<<<<

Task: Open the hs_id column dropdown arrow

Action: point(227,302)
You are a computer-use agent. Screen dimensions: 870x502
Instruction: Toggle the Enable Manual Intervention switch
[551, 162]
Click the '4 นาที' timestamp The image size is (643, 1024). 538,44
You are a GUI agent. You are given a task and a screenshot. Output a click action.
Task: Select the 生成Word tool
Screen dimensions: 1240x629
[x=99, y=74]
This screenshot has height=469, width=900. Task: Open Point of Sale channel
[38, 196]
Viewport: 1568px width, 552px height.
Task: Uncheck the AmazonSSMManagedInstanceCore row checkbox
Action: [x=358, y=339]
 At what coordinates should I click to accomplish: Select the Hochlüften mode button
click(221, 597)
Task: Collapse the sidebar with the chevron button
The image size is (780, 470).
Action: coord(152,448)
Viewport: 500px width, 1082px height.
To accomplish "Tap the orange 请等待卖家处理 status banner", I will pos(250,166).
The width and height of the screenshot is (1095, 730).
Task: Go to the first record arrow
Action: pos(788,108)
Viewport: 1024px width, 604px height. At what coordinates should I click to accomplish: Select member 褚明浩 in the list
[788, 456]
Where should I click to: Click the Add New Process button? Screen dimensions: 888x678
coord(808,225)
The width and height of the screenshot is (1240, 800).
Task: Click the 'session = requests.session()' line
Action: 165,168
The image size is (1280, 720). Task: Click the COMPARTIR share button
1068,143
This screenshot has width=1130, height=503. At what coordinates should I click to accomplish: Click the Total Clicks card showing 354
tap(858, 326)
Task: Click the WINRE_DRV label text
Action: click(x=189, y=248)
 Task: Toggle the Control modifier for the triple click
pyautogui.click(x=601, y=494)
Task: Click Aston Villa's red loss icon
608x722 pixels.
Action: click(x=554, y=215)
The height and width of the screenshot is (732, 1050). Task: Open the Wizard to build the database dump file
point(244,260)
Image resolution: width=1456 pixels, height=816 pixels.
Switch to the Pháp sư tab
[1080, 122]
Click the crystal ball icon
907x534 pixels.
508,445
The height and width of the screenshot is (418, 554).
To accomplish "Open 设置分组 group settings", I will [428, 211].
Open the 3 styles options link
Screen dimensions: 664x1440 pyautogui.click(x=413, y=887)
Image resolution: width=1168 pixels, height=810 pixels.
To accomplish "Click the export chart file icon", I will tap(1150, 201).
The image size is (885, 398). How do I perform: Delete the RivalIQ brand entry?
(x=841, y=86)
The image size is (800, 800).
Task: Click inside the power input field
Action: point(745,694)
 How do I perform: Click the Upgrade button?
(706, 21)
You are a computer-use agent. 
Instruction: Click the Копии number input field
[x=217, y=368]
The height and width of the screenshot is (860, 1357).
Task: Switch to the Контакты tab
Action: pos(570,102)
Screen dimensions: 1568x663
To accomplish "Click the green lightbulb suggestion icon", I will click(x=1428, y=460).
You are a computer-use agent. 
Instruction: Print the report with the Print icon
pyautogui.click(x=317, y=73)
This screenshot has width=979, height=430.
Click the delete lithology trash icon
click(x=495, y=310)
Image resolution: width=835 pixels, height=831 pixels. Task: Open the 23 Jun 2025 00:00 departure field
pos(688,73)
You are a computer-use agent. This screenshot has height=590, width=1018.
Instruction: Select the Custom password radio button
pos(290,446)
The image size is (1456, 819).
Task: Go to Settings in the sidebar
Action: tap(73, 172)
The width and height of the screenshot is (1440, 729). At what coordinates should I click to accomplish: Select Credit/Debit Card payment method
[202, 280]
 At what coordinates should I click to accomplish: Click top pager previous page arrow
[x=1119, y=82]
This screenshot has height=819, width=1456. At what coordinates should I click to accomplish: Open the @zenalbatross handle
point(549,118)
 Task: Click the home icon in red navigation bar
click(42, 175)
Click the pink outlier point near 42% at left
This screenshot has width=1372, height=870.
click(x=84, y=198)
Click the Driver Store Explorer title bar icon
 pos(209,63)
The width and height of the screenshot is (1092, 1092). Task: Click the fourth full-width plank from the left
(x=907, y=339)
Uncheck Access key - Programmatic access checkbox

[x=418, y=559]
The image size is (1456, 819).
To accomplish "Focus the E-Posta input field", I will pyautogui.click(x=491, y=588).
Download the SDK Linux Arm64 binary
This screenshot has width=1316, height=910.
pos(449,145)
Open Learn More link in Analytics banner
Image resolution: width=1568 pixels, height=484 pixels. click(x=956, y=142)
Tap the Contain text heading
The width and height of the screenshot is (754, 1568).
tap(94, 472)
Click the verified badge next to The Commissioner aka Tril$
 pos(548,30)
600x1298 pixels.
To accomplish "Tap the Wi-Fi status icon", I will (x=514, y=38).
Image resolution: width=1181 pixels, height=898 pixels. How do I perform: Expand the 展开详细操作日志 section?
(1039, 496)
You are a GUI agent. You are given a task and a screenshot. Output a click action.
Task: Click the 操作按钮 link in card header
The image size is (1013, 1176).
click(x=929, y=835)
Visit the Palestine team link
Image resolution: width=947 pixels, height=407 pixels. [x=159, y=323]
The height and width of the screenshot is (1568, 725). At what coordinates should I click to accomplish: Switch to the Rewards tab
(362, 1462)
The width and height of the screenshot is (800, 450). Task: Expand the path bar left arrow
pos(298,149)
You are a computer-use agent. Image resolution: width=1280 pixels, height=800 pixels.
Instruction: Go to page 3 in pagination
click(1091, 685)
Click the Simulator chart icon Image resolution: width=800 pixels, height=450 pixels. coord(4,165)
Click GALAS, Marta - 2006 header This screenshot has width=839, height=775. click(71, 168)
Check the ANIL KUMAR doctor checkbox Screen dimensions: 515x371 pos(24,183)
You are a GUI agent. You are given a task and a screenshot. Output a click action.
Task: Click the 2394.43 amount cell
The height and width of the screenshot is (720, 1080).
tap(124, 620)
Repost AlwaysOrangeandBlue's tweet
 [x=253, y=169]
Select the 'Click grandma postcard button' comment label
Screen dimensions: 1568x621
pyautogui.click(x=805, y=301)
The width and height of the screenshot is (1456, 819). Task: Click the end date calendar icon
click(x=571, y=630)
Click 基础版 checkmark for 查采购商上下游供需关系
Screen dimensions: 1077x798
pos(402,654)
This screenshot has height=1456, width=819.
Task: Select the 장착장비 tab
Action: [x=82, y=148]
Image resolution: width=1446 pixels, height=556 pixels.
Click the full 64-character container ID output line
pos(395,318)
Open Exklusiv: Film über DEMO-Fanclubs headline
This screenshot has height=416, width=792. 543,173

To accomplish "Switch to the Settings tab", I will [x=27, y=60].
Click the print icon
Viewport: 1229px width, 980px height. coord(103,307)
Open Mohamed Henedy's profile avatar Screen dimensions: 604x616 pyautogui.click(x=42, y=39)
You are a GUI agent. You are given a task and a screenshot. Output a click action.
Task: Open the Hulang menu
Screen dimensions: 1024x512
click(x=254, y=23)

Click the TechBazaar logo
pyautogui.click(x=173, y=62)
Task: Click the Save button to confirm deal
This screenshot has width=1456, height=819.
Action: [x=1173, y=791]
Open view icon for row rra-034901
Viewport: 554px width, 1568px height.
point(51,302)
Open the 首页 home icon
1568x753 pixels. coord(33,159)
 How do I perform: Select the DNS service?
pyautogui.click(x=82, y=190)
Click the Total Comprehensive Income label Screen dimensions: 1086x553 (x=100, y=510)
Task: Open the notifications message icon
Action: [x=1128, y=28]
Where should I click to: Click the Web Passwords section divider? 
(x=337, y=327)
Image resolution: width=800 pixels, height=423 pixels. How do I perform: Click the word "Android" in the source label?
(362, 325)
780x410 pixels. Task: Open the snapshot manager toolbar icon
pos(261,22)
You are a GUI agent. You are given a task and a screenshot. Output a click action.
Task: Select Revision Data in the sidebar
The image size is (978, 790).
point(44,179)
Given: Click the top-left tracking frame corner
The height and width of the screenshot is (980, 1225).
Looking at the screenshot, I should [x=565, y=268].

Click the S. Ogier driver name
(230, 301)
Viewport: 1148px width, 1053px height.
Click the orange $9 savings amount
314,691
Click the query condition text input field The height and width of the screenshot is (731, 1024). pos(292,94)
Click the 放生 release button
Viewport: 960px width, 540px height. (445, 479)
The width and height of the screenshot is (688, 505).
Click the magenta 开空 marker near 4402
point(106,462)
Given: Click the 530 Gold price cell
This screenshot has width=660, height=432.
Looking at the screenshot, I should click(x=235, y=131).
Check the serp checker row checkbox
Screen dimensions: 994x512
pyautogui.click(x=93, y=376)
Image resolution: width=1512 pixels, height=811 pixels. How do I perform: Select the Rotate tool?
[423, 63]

>>>>

Your assignment.
A bare number is the expected answer: the tally of lines in the records above holding "computer".

Written reply.
5